My next question is kids and dogs really. My son is 15 and doesn't seem at all committed to training. The trainer we had, recommended that as he was a chewy/nippy dog at the moment, no "tug of war" games, or rough play with him. My son listens about as much as the dog does. However, this isn't entirely his fault as he has a mild learning disability and very little short term memory.

He will quite happily roll around with the dog and they both love it but I have a feeling this is going to be a problem where training is concerned and maybe a case of one step forward two steps back. He gets the dog excited and then it's nip chew nip etc. 

I'm trying to promote calm, my son does not and it isn't as easy as telling my son to behave because as far as he's concerned he's just playing.


----------



## Guest (May 30, 2012)

sarah70 said:


> Thanks for all replies. We went into the centre today as it happened to be dog training tonight and got the details.
> 
> My next question is kids and dogs really. My son is 15 and doesn't seem at all committed to training. The trainer we had, recommended that as he was a chewy/nippy dog at the moment, no "tug of war" games, or rough play with him.

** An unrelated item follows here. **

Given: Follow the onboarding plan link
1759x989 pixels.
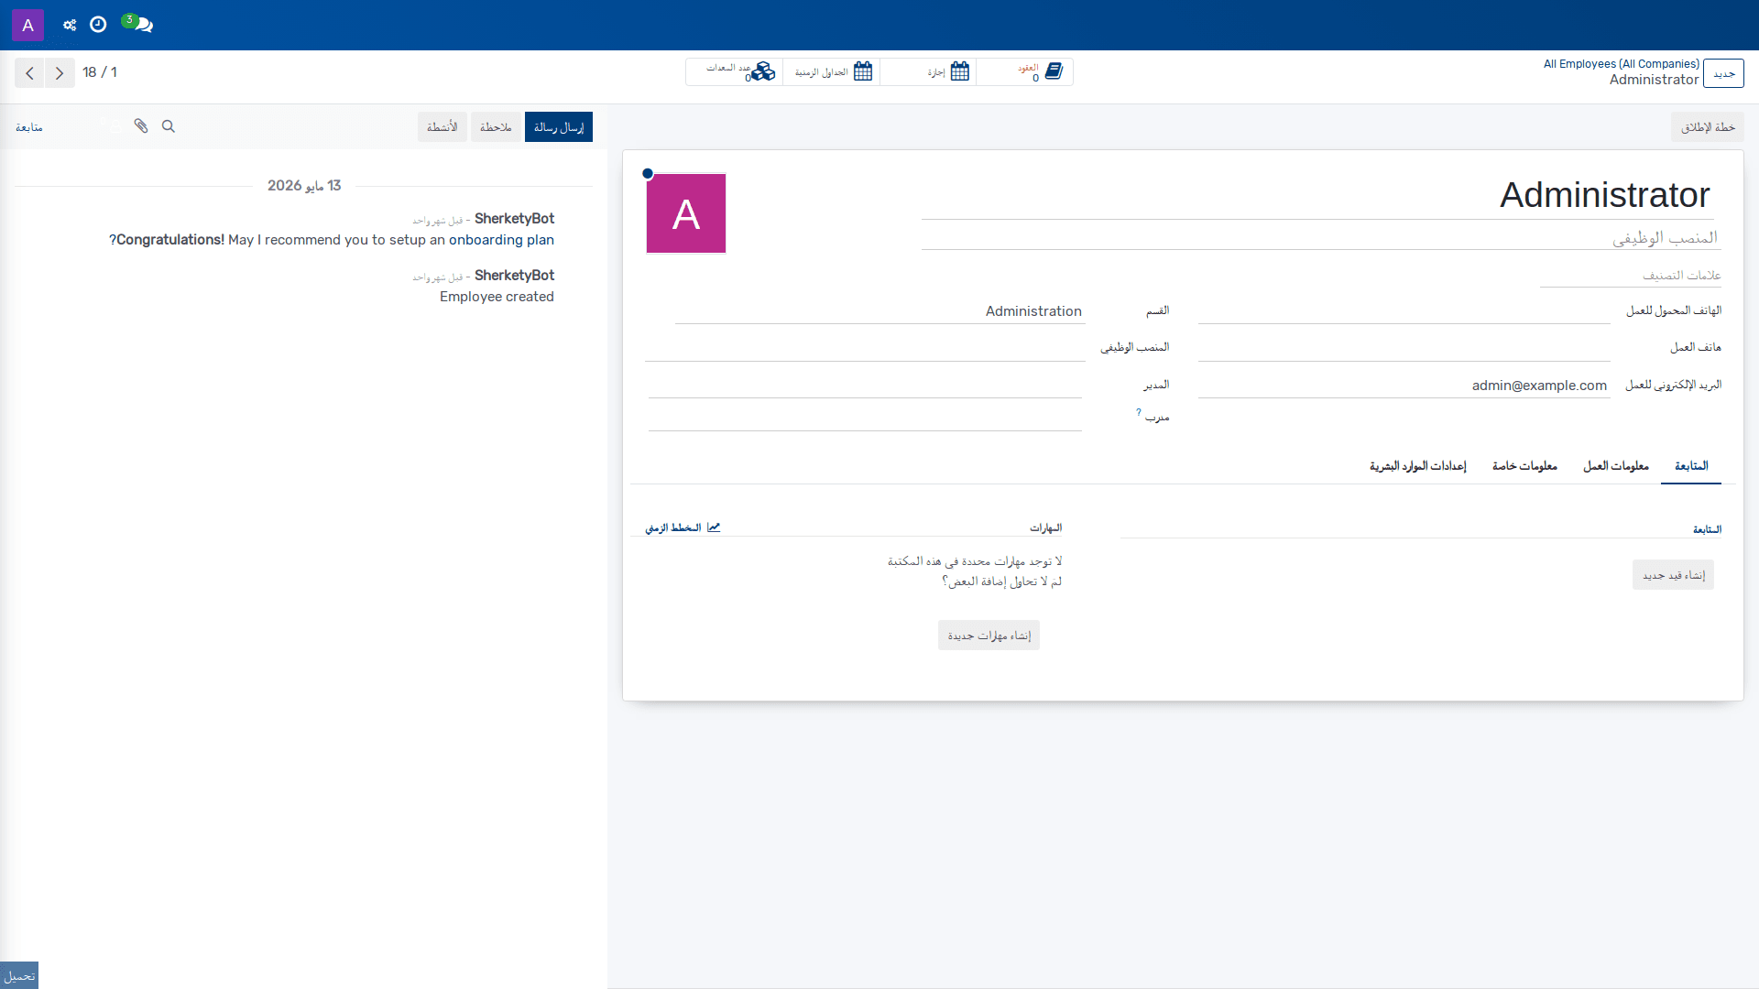Looking at the screenshot, I should coord(501,240).
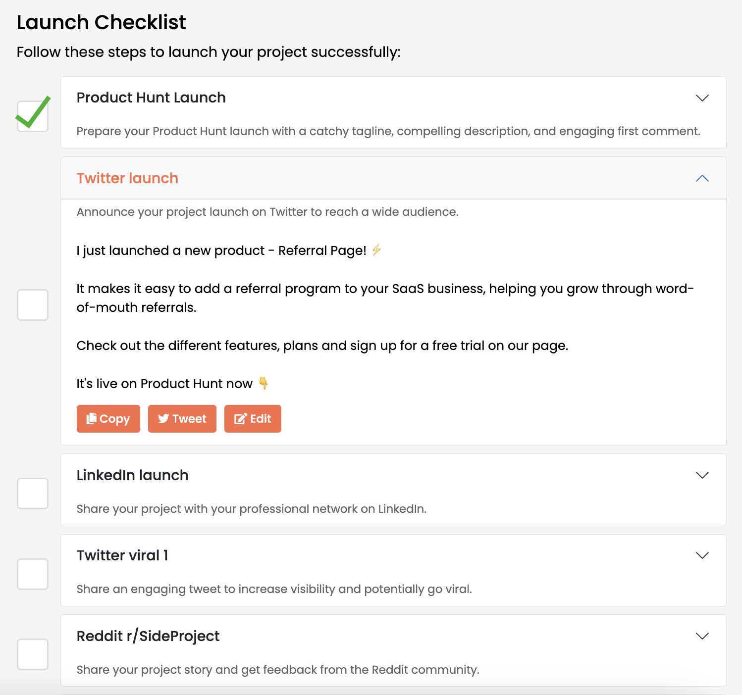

My son listens about as much as the dog does. However, this isn't entirely his fault as he has a mild learning disability and very little short term memory.
> 
> ...


I think the no tug rule is dumb. Tug is a wonderful way to teach your dog impulse control, drop, and to interact with you in a meaningful way. My kids have played tug with all the dogs from day one.










Rough play is another great opportunity to teach the dog bite inhibition, and self control even when highly excited.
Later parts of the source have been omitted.